[WHAT THE TASK ASKS]: Write the whole listing out again, word for word.

[DATA TO USE]:
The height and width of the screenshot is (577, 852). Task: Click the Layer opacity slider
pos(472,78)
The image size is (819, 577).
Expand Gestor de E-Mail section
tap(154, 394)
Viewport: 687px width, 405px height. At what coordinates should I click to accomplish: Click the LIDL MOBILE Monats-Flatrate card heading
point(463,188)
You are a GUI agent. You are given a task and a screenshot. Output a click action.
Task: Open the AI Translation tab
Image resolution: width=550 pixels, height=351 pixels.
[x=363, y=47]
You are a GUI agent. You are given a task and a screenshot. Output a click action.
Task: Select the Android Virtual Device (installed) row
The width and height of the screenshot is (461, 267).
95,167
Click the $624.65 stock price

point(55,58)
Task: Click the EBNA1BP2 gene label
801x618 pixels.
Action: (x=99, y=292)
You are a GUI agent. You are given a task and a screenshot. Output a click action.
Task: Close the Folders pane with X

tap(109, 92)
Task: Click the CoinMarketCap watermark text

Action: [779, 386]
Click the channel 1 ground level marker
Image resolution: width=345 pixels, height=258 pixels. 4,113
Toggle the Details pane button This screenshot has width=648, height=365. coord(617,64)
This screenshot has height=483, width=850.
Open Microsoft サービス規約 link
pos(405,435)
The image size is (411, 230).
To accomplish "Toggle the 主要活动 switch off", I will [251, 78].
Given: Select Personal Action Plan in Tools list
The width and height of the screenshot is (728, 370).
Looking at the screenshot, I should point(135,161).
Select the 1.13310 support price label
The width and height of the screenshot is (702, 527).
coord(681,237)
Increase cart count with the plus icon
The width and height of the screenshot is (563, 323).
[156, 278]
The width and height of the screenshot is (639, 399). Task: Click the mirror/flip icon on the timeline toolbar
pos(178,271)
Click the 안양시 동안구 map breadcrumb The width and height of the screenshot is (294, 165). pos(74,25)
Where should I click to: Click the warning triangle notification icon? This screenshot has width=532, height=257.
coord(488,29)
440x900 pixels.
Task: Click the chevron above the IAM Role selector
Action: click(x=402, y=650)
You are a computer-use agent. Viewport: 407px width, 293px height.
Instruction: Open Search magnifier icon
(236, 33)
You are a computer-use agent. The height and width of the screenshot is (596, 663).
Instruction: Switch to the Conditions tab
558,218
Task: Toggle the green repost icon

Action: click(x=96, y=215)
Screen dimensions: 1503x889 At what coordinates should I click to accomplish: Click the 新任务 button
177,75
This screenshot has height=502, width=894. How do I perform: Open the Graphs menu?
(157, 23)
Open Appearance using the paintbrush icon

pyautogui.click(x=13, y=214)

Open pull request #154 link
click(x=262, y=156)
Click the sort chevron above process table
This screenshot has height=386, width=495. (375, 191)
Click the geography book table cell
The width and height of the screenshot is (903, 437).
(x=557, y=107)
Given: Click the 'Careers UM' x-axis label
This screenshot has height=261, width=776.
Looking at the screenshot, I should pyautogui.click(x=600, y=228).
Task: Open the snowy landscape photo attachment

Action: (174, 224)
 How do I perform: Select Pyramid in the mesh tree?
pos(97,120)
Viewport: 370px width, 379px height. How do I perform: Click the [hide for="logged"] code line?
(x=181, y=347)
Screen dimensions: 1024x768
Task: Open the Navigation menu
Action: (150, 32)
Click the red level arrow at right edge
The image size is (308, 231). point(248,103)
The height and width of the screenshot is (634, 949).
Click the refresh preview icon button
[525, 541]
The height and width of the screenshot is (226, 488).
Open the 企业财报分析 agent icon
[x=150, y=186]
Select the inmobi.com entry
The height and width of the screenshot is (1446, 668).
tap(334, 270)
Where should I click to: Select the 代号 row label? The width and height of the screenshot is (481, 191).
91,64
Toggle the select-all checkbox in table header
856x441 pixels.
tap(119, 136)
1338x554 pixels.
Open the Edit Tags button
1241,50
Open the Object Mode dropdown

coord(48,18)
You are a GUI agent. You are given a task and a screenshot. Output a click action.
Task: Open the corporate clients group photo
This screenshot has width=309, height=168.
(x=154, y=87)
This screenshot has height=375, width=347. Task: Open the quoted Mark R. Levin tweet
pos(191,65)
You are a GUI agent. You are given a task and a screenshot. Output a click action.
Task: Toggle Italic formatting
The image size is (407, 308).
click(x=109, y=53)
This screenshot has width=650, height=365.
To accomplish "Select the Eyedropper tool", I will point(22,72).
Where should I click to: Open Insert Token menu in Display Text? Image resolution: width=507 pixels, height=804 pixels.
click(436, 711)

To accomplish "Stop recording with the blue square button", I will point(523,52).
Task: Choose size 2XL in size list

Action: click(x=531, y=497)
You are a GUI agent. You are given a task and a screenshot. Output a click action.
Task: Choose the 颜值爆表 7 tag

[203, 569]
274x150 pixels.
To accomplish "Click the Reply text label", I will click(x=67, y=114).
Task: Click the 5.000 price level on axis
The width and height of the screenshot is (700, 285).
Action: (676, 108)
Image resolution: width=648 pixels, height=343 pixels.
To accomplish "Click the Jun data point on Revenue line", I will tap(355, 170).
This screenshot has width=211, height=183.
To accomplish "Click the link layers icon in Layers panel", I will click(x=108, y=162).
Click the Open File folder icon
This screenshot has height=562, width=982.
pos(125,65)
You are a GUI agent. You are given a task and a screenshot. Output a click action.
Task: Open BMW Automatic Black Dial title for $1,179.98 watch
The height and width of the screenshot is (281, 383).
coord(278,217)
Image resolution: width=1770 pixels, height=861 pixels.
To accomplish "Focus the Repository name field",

[SOLUTION TO THIS TASK]:
The height and width of the screenshot is (577, 852). Task: Click the Layer opacity slider
pos(472,78)
The image size is (819, 577).
Expand Gestor de E-Mail section
tap(154, 394)
Viewport: 687px width, 405px height. At what coordinates should I click to accomplish: Click the LIDL MOBILE Monats-Flatrate card heading
point(463,188)
You are a GUI agent. You are given a task and a screenshot. Output a click action.
Task: Open the AI Translation tab
Image resolution: width=550 pixels, height=351 pixels.
[x=363, y=47]
You are a GUI agent. You are given a task and a screenshot. Output a click action.
Task: Select the Android Virtual Device (installed) row
The width and height of the screenshot is (461, 267).
95,167
Click the $624.65 stock price

point(55,58)
Task: Click the EBNA1BP2 gene label
801x618 pixels.
Action: (x=99, y=292)
You are a GUI agent. You are given a task and a screenshot. Output a click action.
Task: Close the Folders pane with X

tap(109, 92)
Task: Click the CoinMarketCap watermark text

Action: [779, 386]
Click the channel 1 ground level marker
Image resolution: width=345 pixels, height=258 pixels. 4,113
Toggle the Details pane button This screenshot has width=648, height=365. coord(617,64)
This screenshot has height=483, width=850.
Open Microsoft サービス規約 link
pos(405,435)
The image size is (411, 230).
To accomplish "Toggle the 主要活动 switch off", I will [251, 78].
Given: Select Personal Action Plan in Tools list
The width and height of the screenshot is (728, 370).
Looking at the screenshot, I should point(135,161).
Select the 1.13310 support price label
The width and height of the screenshot is (702, 527).
coord(681,237)
Increase cart count with the plus icon
The width and height of the screenshot is (563, 323).
[156, 278]
The width and height of the screenshot is (639, 399). Task: Click the mirror/flip icon on the timeline toolbar
pos(178,271)
Click the 안양시 동안구 map breadcrumb The width and height of the screenshot is (294, 165). pos(74,25)
Where should I click to: Click the warning triangle notification icon? This screenshot has width=532, height=257.
coord(488,29)
440x900 pixels.
Task: Click the chevron above the IAM Role selector
Action: click(x=402, y=650)
You are a computer-use agent. Viewport: 407px width, 293px height.
Instruction: Open Search magnifier icon
(236, 33)
You are a computer-use agent. The height and width of the screenshot is (596, 663).
Instruction: Switch to the Conditions tab
558,218
Task: Toggle the green repost icon

Action: click(x=96, y=215)
Screen dimensions: 1503x889 At what coordinates should I click to accomplish: Click the 新任务 button
177,75
This screenshot has height=502, width=894. How do I perform: Open the Graphs menu?
(157, 23)
Open Appearance using the paintbrush icon

pyautogui.click(x=13, y=214)

Open pull request #154 link
click(x=262, y=156)
Click the sort chevron above process table
This screenshot has height=386, width=495. (375, 191)
Click the geography book table cell
The width and height of the screenshot is (903, 437).
(x=557, y=107)
Given: Click the 'Careers UM' x-axis label
This screenshot has height=261, width=776.
Looking at the screenshot, I should pyautogui.click(x=600, y=228).
Task: Open the snowy landscape photo attachment

Action: (174, 224)
 How do I perform: Select Pyramid in the mesh tree?
pos(97,120)
Viewport: 370px width, 379px height. How do I perform: Click the [hide for="logged"] code line?
(x=181, y=347)
Screen dimensions: 1024x768
Task: Open the Navigation menu
Action: (150, 32)
Click the red level arrow at right edge
The image size is (308, 231). point(248,103)
The height and width of the screenshot is (634, 949).
Click the refresh preview icon button
[525, 541]
The height and width of the screenshot is (226, 488).
Open the 企业财报分析 agent icon
[x=150, y=186]
Select the inmobi.com entry
The height and width of the screenshot is (1446, 668).
tap(334, 270)
Where should I click to: Select the 代号 row label? The width and height of the screenshot is (481, 191).
91,64
Toggle the select-all checkbox in table header
856x441 pixels.
tap(119, 136)
1338x554 pixels.
Open the Edit Tags button
1241,50
Open the Object Mode dropdown

coord(48,18)
You are a GUI agent. You are given a task and a screenshot. Output a click action.
Task: Open the corporate clients group photo
This screenshot has width=309, height=168.
(x=154, y=87)
This screenshot has height=375, width=347. Task: Open the quoted Mark R. Levin tweet
pos(191,65)
You are a GUI agent. You are given a task and a screenshot. Output a click action.
Task: Toggle Italic formatting
The image size is (407, 308).
click(x=109, y=53)
This screenshot has width=650, height=365.
To accomplish "Select the Eyedropper tool", I will point(22,72).
Where should I click to: Open Insert Token menu in Display Text? Image resolution: width=507 pixels, height=804 pixels.
click(436, 711)

To accomplish "Stop recording with the blue square button", I will point(523,52).
Task: Choose size 2XL in size list

Action: click(x=531, y=497)
You are a GUI agent. You are given a task and a screenshot. Output a click action.
Task: Choose the 颜值爆表 7 tag

[203, 569]
274x150 pixels.
To accomplish "Click the Reply text label", I will click(x=67, y=114).
Task: Click the 5.000 price level on axis
The width and height of the screenshot is (700, 285).
Action: (676, 108)
Image resolution: width=648 pixels, height=343 pixels.
To accomplish "Click the Jun data point on Revenue line", I will tap(355, 170).
This screenshot has width=211, height=183.
To accomplish "Click the link layers icon in Layers panel", I will click(x=108, y=162).
Click the Open File folder icon
This screenshot has height=562, width=982.
pos(125,65)
You are a GUI agent. You are given a task and a screenshot. Output a click action.
Task: Open BMW Automatic Black Dial title for $1,179.98 watch
The height and width of the screenshot is (281, 383).
coord(278,217)
Image resolution: width=1770 pixels, height=861 pixels.
To accomplish "Focus the Repository name field",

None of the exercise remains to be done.